Luckily, there is no right or wrong way to freewrite. As far as how you know when you're done, you can either go by time or length, writing for a set amount of minutes or pages per day. It's okay if you don't think the writing is any good. It's not supposed to be! Freewriting is not meant to be a first draft of anything, but rather a practice that cultivates consistency and creativity.
Artist and creativity guru Julia Cameron created a writing exercise call Morning Pages, or writing three pages longhand of stream of consciousness, putting down whatever comes to your mind without editing or value judgement. She stresses the importance of writing your pages first thing before the rest of the day clouds your work.
If the idea of three blank pages is stressful, try writing for 15 minutes a day instead. Set a timer and write until it goes off. Try not to do anything else. Just write. The first few minutes can be frustrating, but by about halfway through, I usually find my flow and am disappointed to hear the buzzer. Afterwards, I feel energized and ready to apply my creativity to a new idea or problem I need to solve.
Put Down Your Laptop
Most of the writing we do now is digital. While there are definitely some benefits -- it's faster, always accessible and allows for easy editing -- there are also some drawbacks. Most of us can type significantly faster than we can write with a pen and paper. While that comes with its advantages, being forced to slow down allows us to engage more fully with our ideas. Typing can get material down more quickly, but our processing of that information is less in depth, which impacts recall and learning.
Writing on paper also minimizes distraction. Writing this article, I've checked the news once and my email three times. Each time I leave and come back, I have to take time and energy to re-engage. Writing in an actual notebook gives me some distance from technology and lets me be fully engaged in the task at hand.
Related: Keeping a Daily Journal Can Give You Tremendous Power
Make It Work for You
Reflection and freewriting are valuable tools, but if you only use them before a performance review or during a brainstorming meeting, you aren't using them to their fullest potential. By making journaling a regular practice, you can foster self-evaluation and creative thinking, skills you can apply to your work every day.

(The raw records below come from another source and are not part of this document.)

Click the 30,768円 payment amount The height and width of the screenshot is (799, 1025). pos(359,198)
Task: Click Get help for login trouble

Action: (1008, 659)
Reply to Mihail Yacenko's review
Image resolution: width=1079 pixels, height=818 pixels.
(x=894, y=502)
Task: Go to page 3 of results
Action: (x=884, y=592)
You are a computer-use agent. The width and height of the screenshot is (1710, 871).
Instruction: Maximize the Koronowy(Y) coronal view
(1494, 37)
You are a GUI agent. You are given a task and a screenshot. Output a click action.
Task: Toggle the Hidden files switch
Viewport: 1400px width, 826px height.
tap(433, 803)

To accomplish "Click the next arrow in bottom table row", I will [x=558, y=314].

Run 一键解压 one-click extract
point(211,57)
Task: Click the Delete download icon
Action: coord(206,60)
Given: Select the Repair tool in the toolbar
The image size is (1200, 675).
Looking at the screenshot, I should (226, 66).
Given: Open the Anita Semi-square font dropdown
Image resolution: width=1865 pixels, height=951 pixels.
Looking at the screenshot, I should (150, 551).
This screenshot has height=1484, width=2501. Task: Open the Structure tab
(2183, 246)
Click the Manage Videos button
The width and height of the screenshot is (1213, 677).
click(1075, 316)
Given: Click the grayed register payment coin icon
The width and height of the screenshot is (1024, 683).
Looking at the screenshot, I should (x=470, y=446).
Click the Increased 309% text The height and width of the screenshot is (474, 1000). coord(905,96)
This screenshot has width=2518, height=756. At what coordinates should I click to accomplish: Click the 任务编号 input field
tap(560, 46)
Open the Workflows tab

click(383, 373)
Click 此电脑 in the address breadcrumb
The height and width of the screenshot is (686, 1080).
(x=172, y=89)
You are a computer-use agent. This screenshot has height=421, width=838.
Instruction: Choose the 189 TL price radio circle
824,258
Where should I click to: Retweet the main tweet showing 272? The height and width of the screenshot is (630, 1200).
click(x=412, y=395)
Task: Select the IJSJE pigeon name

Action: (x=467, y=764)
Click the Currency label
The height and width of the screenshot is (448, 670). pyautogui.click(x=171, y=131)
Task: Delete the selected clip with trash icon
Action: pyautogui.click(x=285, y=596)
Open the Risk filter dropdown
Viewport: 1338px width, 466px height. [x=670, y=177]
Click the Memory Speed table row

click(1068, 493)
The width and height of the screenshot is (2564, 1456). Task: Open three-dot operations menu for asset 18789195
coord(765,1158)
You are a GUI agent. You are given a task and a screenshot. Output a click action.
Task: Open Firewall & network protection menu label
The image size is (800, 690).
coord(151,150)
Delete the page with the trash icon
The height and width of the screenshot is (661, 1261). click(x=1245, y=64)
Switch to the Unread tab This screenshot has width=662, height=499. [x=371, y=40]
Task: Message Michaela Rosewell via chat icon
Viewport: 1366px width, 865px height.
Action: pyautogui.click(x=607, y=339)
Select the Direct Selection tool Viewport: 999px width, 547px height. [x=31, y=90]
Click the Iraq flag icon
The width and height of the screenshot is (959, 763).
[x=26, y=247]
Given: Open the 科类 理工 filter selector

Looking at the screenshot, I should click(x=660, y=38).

Find a notebook and pen you love (or maybe an app if handwriting isn't for you). A quick Google search will show that people have very strong opinions on writing tools. Bullet journaling is a great tool for the more visually inclined. There are a million options out there. Find one that feels right to you.
In order to make the most out of journaling, I schedule time to freewrite into my morning routine. I put it on my calendar like I would a meeting to signify its importance. Once a week, usually on Sundays as I start to think about the upcoming week, I journal to reflect on how I'm feeling, what's working and what I'd like to change. By doing both reflective journaling and freewriting at a regular cadence, I get a good balance of pragmatism and creativity, both crucial for successful entrepreneurs.